End-to-end Snowplow Analytics Pipeline for real time events

Notifications You must be signed in to change notification settings

pacuna/snowplow-pipeline

Repository files navigation

Snowplow Analytics Pipeline

This is an example of an end-to-end Snowplow pipeline to track events using a Kafka broker.

The pipeline works in the following way:

  1. A request is sent to the Scala Collector
  2. The raw event (thift event) is put into the snowplow_raw_good (or bad) topic
  3. The enricher grabs the raw events, parses them and put them into the snowplow_parsed_good (or bad) topic
  4. A custom events processor grabs the parsed event, which is in a tab-delimited/json hybrid format and turns it into a proper Json event using the python analytics SDK from Snowplow. This event is then put into a final topic called snowplow_json_event.
  5. (WIP) A custom script grabs the final Json events and loads them into some storage solution (such as BigQuery or Redshift)

Run the pipeline

Execute:

docker-compose up -d

After that, make sure all the containers are up with docker-compose ps. If not, try to run the command again.
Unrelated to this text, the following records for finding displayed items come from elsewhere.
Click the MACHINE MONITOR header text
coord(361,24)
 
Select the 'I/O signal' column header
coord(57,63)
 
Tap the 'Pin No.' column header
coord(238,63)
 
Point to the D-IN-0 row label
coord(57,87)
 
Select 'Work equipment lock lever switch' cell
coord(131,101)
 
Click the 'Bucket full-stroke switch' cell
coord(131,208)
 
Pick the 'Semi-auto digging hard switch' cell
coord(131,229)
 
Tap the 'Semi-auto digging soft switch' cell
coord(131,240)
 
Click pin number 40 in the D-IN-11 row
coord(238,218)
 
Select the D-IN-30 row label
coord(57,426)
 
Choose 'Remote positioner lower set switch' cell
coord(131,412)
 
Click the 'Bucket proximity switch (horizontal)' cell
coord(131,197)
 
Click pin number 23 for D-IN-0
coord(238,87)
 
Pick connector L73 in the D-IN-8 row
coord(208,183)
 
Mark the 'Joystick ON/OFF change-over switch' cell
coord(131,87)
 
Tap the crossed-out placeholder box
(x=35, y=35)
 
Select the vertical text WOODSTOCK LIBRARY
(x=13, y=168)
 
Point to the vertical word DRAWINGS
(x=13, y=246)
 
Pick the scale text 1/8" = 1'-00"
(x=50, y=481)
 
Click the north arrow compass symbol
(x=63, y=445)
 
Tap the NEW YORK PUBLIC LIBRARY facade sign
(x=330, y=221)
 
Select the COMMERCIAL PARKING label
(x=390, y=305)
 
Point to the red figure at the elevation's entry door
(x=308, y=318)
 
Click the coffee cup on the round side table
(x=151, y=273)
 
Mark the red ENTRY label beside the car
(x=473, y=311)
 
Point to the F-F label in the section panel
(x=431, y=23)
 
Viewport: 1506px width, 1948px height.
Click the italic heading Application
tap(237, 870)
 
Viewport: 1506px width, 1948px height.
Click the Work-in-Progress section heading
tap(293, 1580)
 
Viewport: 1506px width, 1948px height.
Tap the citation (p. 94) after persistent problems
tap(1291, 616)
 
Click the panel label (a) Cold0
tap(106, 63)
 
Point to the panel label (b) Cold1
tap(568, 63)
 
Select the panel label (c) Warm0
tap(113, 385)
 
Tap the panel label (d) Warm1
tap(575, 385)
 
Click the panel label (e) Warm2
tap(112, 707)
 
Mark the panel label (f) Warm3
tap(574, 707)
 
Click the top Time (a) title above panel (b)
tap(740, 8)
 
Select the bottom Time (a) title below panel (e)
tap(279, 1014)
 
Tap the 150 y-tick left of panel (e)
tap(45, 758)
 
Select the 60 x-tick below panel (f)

This command will create all the components and also a simple web application that sends pageviews and other events to the collector. Please checkout the docker-compose.yml file for more details.

Run in production (Kubernetes)

The configuration files are using endpoints for Kafka provided by kubernetes-kafka. You can configure your own brokers in the collector and enrich configuration file (configmaps).

Assuming you have configured Kafka for all the components:

  1. Deploy the collector: kubectl apply -f ./k8s/collector. This will create the configuration, deployment and a service that uses a Load Balancer to access the collector's endpoint.
  2. Deploy the enricher: kubectl apply -f ./k8s/stream-enrich. This will create the configurations and deployment.
  3. Build a Docker image for the events processor, upload it to some registry and add it to k8s/events-processor/deploy.yml. Checkout the files in k8s/events-processor before building the image and change the broker configuration in app.py.
  4. Deploy the events processor application using the previous k8s/events-processor/deploy.yml file.
  5. Run the webapp example locally and change the collector's address to the load balancer IP address created for the collector. The collector is using the port 80 so remove the port and just leave the IP address.
  6. Once everything is running, open the webapp and refresh the page a couple of times. Checkout the logs of the events processor pod to see if the Json events are created correctly.